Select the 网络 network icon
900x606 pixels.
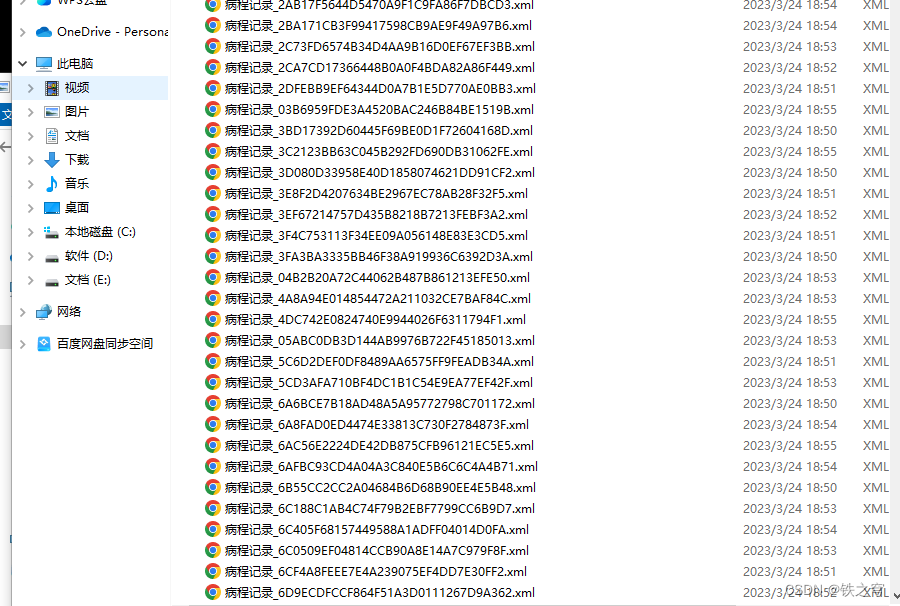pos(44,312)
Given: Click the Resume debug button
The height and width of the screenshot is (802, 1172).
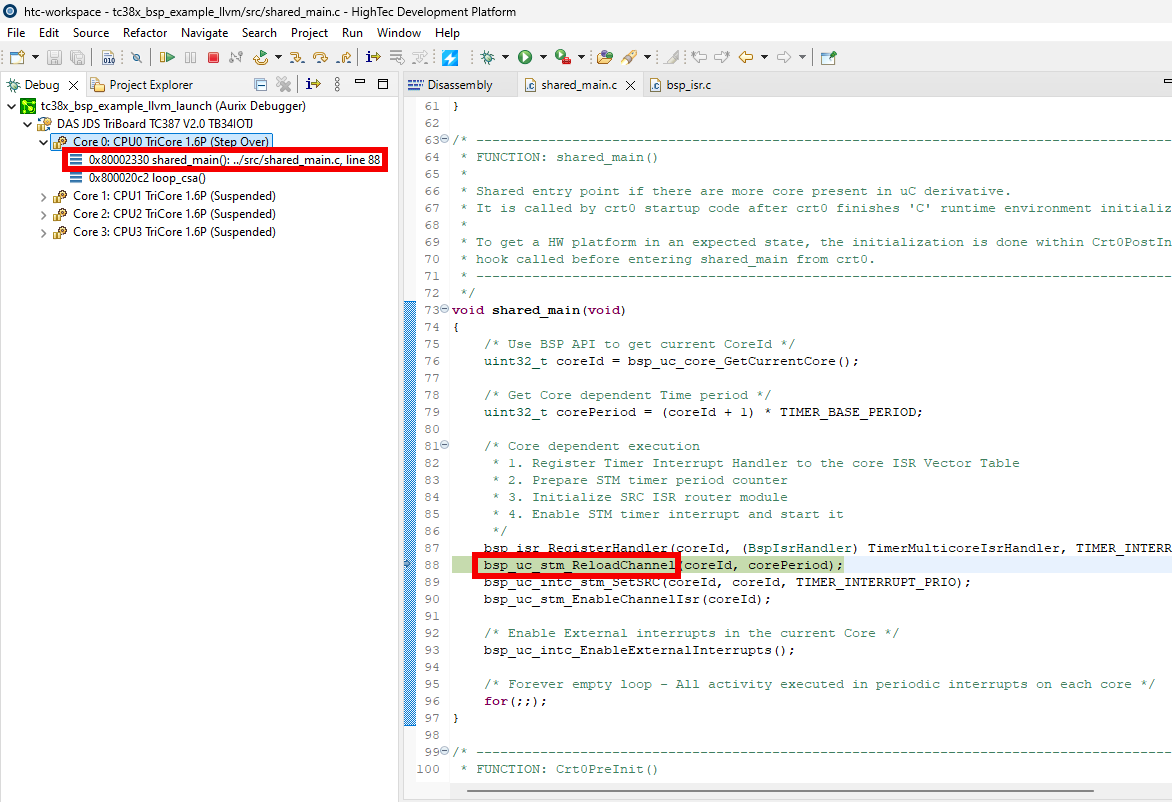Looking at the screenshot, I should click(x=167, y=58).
□ □ □ □ □
Can you copy out the lines above word for word, leaving out the pictures?

Exercise output
Select the 网络 network icon
900x606 pixels.
pos(44,312)
Given: Click the Resume debug button
The height and width of the screenshot is (802, 1172).
Looking at the screenshot, I should click(x=167, y=58).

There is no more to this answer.